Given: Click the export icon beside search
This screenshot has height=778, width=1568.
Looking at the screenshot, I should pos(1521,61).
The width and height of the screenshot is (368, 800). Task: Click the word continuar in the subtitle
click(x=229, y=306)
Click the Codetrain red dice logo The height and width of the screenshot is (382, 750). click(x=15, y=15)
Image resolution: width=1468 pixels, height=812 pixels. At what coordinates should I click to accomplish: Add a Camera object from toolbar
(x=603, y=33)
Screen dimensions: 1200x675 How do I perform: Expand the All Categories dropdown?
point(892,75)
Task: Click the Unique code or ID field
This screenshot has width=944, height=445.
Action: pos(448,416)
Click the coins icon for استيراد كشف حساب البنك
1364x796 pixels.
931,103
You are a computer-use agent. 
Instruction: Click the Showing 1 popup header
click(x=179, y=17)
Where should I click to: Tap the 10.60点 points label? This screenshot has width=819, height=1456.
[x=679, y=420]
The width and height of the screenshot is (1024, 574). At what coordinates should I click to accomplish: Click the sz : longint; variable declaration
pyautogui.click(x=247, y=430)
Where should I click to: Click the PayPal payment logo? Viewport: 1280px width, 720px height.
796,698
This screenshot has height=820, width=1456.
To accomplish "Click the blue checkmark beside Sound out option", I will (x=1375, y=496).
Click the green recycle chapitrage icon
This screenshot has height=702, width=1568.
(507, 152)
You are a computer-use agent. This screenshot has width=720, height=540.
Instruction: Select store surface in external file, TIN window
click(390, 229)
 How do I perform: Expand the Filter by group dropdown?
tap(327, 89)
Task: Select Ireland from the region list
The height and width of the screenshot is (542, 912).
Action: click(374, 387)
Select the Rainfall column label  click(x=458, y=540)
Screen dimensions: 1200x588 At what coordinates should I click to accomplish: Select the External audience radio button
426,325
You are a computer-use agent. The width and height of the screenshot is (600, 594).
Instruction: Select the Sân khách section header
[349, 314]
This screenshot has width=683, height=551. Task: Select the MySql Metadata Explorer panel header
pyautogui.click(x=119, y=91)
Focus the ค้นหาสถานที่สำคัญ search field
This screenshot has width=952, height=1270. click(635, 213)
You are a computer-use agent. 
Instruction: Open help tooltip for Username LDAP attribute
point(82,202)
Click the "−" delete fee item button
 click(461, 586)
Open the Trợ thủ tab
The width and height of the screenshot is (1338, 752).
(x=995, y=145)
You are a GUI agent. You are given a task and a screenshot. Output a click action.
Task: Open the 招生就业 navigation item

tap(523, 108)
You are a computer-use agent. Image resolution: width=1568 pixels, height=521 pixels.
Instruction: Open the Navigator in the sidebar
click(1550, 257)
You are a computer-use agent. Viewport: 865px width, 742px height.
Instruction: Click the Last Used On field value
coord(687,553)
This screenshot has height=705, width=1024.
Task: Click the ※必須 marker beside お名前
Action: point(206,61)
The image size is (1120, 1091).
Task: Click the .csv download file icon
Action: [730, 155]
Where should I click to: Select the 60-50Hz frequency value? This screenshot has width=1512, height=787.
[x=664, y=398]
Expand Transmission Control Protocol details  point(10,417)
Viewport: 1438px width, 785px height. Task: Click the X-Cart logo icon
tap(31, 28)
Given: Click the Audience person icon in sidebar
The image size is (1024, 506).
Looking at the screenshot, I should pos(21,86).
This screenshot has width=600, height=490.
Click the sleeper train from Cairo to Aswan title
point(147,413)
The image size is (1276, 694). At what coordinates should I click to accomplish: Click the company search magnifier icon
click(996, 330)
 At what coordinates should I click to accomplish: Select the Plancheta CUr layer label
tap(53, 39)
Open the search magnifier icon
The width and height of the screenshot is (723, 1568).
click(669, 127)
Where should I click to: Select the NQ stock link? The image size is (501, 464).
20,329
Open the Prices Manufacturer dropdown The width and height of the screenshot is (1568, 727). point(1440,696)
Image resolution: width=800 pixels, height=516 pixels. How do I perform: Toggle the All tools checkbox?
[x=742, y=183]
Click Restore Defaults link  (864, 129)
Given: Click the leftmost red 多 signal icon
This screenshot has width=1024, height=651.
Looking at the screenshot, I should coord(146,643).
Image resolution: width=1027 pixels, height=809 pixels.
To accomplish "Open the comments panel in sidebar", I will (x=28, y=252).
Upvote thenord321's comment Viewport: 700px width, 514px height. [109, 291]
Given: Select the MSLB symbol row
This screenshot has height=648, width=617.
⁂
▶ _The task_
When a line in the listing has the word "agent", return that line.

▶ _Solution to the problem_
You are a computer-use agent. 
You are a computer-use agent. This screenshot has width=720, height=540.
You are a computer-use agent. The width and height of the screenshot is (600, 594).
You are a computer-use agent. 
You are a GUI agent. You are given a task and a screenshot. Output a click action.
You are a computer-use agent. Image resolution: width=1568 pixels, height=521 pixels.
You are a computer-use agent. Viewport: 865px width, 742px height.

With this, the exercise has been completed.